Exercise aim: Find every line of the listing below where "agent" appears, and copy it.
[Extracted information — start]
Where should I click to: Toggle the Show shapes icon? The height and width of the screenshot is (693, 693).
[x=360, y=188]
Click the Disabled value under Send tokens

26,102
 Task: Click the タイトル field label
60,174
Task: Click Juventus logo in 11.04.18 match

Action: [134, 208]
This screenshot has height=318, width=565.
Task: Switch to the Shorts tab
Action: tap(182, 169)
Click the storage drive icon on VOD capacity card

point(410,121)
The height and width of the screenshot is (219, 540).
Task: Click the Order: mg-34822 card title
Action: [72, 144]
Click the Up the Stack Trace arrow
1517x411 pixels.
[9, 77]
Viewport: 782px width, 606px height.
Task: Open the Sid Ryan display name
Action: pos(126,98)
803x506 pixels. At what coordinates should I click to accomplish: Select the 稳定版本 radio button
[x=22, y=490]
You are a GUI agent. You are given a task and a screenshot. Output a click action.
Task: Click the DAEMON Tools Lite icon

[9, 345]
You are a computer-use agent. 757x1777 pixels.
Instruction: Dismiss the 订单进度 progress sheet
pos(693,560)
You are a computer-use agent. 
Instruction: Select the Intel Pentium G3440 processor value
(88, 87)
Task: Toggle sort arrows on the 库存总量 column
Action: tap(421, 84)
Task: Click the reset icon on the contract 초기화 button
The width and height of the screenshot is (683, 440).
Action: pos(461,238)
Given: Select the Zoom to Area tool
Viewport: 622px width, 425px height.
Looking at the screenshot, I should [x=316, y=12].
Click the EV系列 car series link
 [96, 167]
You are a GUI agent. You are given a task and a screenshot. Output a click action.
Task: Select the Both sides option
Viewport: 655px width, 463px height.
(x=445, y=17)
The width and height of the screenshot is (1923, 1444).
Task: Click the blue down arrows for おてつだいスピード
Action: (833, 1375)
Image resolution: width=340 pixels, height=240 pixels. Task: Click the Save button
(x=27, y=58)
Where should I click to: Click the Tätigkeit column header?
[Extracted information — finish]
Output for this exercise:
You are a GUI agent. You are given a task and a screenshot. Output a click action.
You are a computer-use agent. 757x1777 pixels.
You are a computer-use agent. 
You are a GUI agent. You are given a task and a screenshot. Output a click action.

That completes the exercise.